Another favourite is the weekly ‘Topical Questions’, in which four people – a different quartet on each occasion – are asked to give opinions on whatever is of interest to many members of the public. It is strange that these panellists most of us call them rentamouths not only have strong views, but if we are believe them care passionately about every subject that comes up. They must wear themselves out with such strong emotion. They often speak, or rather shout, two or three at a time a bad situation which is exacerbated by a supposed moderator who not only fails to stop their cross-talk, but frequently outdoes them in excited jabbering
Six days a week our weeks are the same length as yours we have a three-hour programme of news and current affairs. This should be a showpiece, but is ruined by the two interviewers constantly interrupting their guests, whom they allow to speak for at most a few seconds between harangues. This ill-mannered conduct usually results in a most unedifying babble.
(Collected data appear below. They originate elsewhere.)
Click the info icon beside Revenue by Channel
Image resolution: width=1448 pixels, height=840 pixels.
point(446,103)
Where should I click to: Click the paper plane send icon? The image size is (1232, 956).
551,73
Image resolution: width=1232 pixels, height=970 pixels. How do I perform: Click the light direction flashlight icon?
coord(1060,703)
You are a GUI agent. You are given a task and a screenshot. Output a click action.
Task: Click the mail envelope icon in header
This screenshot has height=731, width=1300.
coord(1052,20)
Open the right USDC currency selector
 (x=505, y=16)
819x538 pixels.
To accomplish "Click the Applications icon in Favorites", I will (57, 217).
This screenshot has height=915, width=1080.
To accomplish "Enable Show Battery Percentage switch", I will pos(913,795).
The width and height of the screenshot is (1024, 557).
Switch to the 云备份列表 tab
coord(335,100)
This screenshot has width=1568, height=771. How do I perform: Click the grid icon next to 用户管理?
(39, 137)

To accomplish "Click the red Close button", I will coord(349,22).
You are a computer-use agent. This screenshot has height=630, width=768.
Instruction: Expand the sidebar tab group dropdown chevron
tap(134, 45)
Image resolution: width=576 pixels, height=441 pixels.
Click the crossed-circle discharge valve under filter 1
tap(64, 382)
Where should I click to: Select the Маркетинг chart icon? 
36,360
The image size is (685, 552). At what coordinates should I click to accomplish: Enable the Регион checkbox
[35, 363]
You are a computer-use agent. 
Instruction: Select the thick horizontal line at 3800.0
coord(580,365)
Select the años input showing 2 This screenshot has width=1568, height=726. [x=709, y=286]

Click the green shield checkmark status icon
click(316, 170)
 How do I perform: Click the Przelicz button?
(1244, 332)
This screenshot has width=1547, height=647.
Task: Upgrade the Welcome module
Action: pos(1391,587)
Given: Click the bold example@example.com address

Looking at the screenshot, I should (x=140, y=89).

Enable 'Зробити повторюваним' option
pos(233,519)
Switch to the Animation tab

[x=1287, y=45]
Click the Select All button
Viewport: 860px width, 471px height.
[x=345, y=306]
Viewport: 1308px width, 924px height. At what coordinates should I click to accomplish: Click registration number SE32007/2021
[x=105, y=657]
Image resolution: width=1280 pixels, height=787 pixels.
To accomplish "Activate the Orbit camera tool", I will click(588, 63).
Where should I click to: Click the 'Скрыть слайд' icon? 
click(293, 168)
One recent development is the inclusion of inappropriate popular music into a variety of documentaries and other serious presentations. This mindless racket starts and finishes a large number of these programmes and is constantly faded in and out in the meantime. Though there has been a large number of complaints about this, the position seems to get progressively worse.
The Big Broadcasting Corporation offers each week its own forum, in which listeners air their grievances in writing. This is another farce, as the Corporation repeatedly wheels in executives who almost always stoutly defend whatever they have done. I have only ever heard one of these people admit to having got something wrong. It is amusing to note that many of the correspondents sign off as ‘disgusted’, usually giving their whereabouts as some town in the Southeast.
I cannot get anything more into this communication, but if you are able to reply, I would be very pleased to hear whether you have anything on your planet similar to what I have described above.